Note which invisible attributes are clearly seen; 1) His eternal power, and 2) His divine nature. The text limits what can be seen by what is made to these two specific attributes. Note that both attributes are eternal and divine in nature (immaterial) not temporal (material) in nature. It does not say "you can understand the temporal world in which you live by observing it", but rather it says you can understand the power and nature of God by what He has made. In other words, it does not tell you that you can know about the material world by observing what is made, it tells us that we can know something about an immaterial God by seeing what He made.
Check out this article on problem with the Gap (or ruin, reconstruction) theories:
Problems with the Gap Theory
Believing in the gap theory presents a number of problems and inconsistencies, especially for a Christian.
- It is inconsistent with God creating everything in six days, as Scripture states.
- It puts death, disease, and suffering before the Fall, contrary to Scripture.
- The gap theory is logically inconsistent because it explains away what it is supposed to accommodate—supposed evidence for an old earth.

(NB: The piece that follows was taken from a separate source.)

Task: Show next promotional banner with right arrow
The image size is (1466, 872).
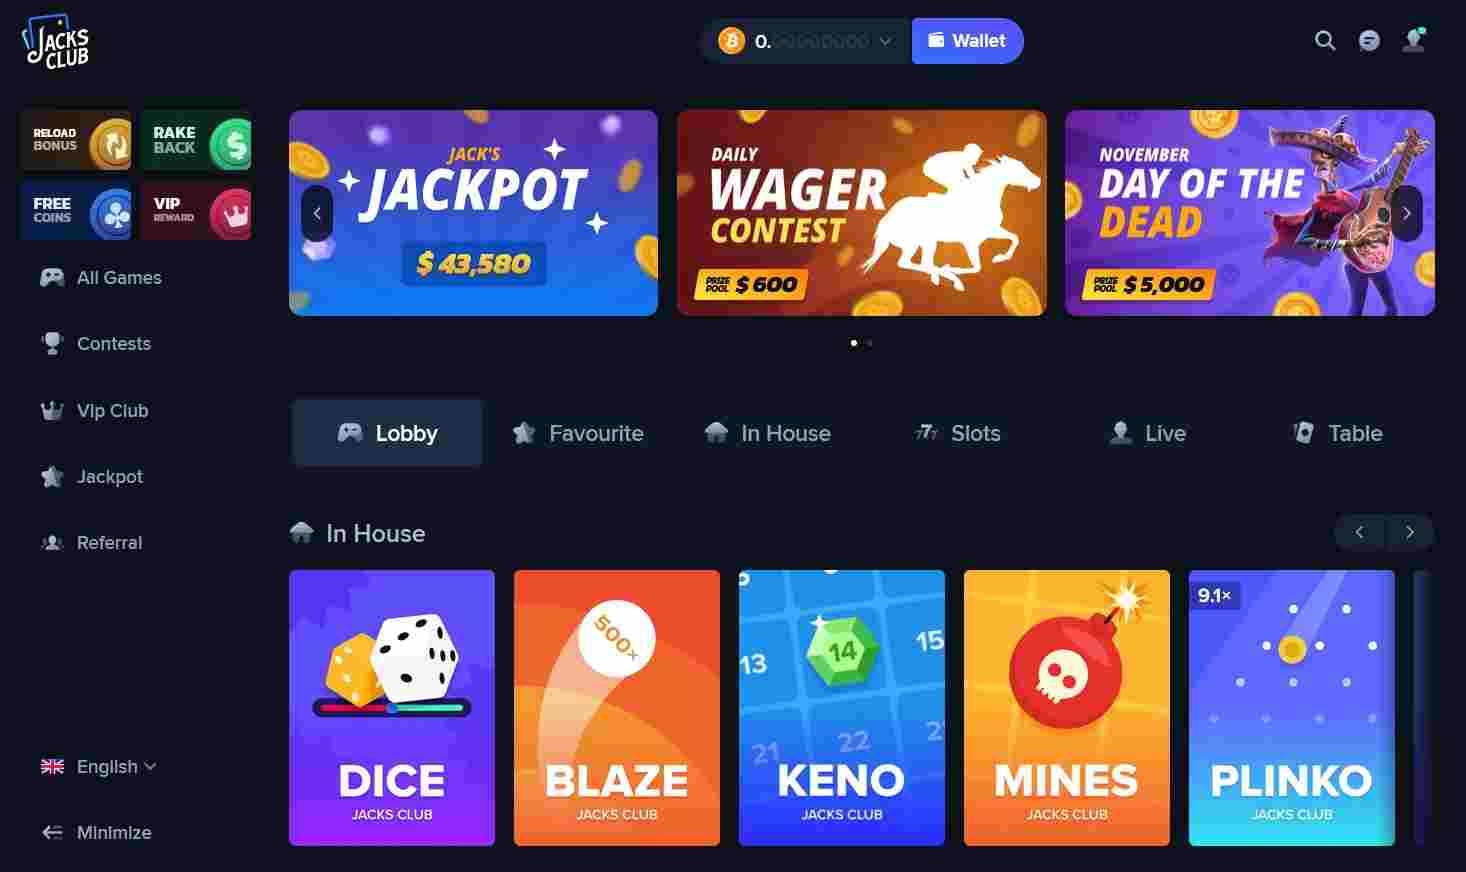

- The gap theory does away with the evidence for the historical event of the global Flood.
- The gap theorist ignores the evidence for a young earth.
- The gap theory fails to accommodate standard uniformitarian geology with its long ages.
- Most importantly, the gap theory undermines the gospel at its foundations.
By accepting an ancient age for the earth (based on the standard uniformitarian interpretation of the geologic column), gap theorists leave the evolutionary system intact (which by their own assumptions they oppose).
Even worse, they must also theorize that Romans 5:12 and Genesis 3:3 refer only to spiritual death. But this contradicts other scriptures, such as 1 Corinthians 15 and Genesis 3:22–23. These passages tell us that Adam’s sin led to physical death, as well as spiritual death. In 1 Corinthians 15 the death of the Last Adam (the Lord Jesus Christ) is compared with the death of the first Adam. Jesus suffered physical death for man’s sin, because Adam, the first man, died physically because of sin.
In cursing man with physical death, God also provided a way to redeem man through the person of His Son Jesus Christ, who suffered the curse of death on the Cross for us. He tasted “death for everyone” according to Hebrews 2:9. He took the penalty that should rightly have been ours at the hands of the Righteous Judge, and bore it in His own body on the Cross. Jesus Christ tasted death for all mankind, and He defeated death when He rose from the grave three days later. Men can be free from eternal death in hell if they believe in Jesus Christ as Lord and Savior. They then are received back to God to spend eternity with Him. That is the message of Christianity.
To believe there was death before Adam’s sin destroys the basis of the Christian message. The Bible states that man’s rebellious actions led to death and the corruption of the universe, but the gap theory undermines the reason that man needs a Savior.